**ABSTRACT NOT FOR CITATION WITHOUT AUTHOR PERMISSION. The title, authors, and abstract for this completion report are provided below. For a copy of the full completion report, please contact the author via e-mail at lupi@msu.edu. Questions? Contact the GLFC via email at frp@glfc.org or via telephone at 734-662-3209.**
COLLECTING
ANGLER BEHAVIOR DATA FROM GREAT LAKES CREEL SURVEYS
Frank Lupi
Department
of Agricultural Food and Resource Economics, Michigan State University, East
Lansing, MI, 48823
June 2008
ABSTRACT:
Our
project assessed the potential of gathering human dimensions data from creel
surveys and correcting for the avidity bias associated with intercept surveys.

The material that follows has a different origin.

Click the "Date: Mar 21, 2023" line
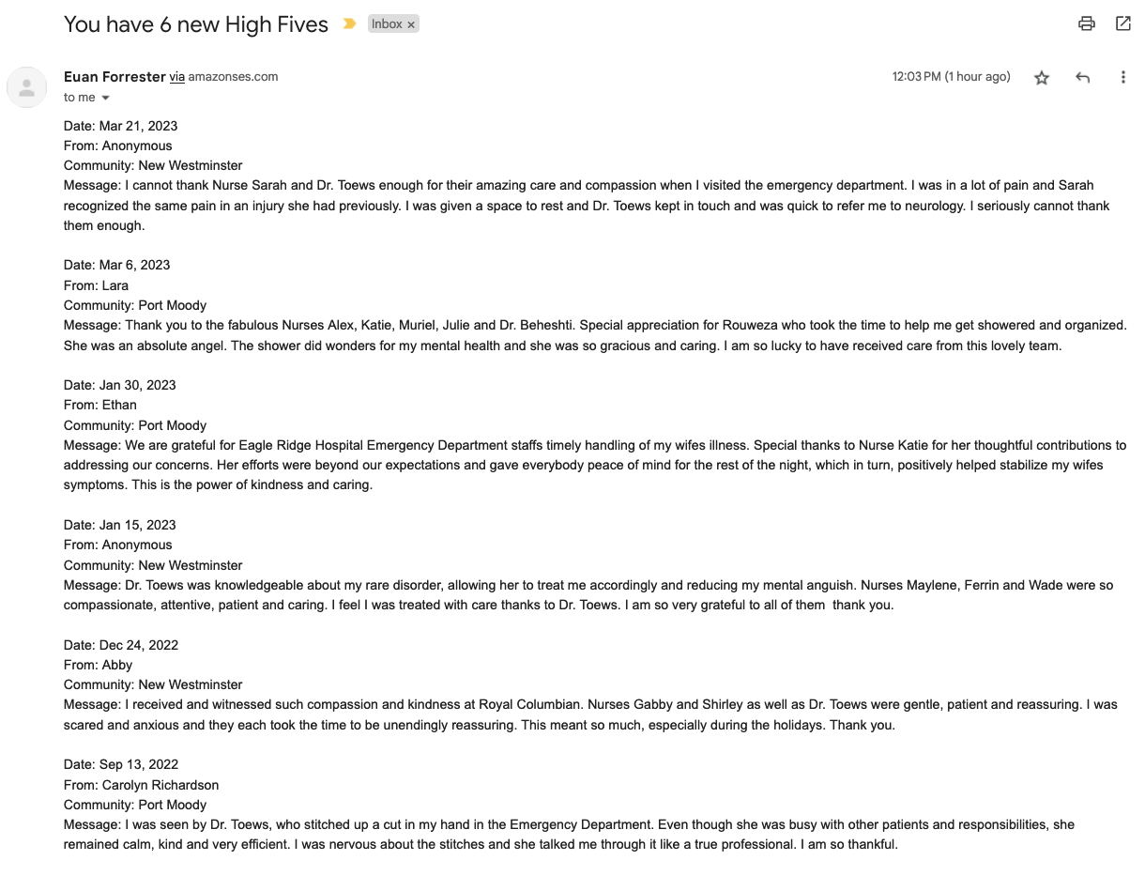The image size is (1145, 891). [120, 126]

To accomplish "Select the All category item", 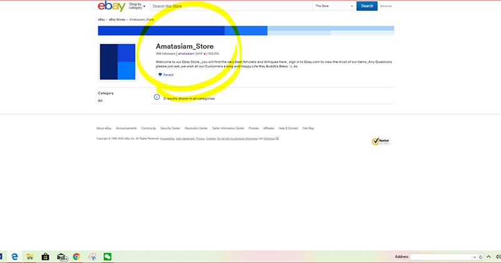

As a part of the projects efforts to collect information on fisheries management
agency use of creel surveys for human dimensions data collection, the project collected
a more general set of information from each fisheries management agency in the
U.S. The survey results help document the status of human dimensions data
collection nationally. Some key findings include the fact that almost all
agencies fairly regularly collect some form of human dimensions data, and that
respondents that we classified as biologists tended to place less importance on
the human dimensions data than did the contacts we classified as HD staff or
upper management. In our investigation of avidity bias, we showed, via the
theory and several simulation experiments under a variety of possible distributional
assumptions and sampling sizes, that failure to correct for avidity bias can be
quite problematic. The bias corrections were shown to be straightforward and
feasible to collect as a part of a creel. The simulations showed a systematic
improvement toward the true population parameters with the use of the avidity
corrections. We also implemented the avidity corrections in a large scale field
trail of a creel survey. Interestingly, we found that in our empirical example,
the avidity bias was not particularly problematic. Never the less, the simulations
do show that in some cases the bias can be substantial so that, without collecting
site avidity information, managers would have no way to know how substantial the
effect of avidity bias might be.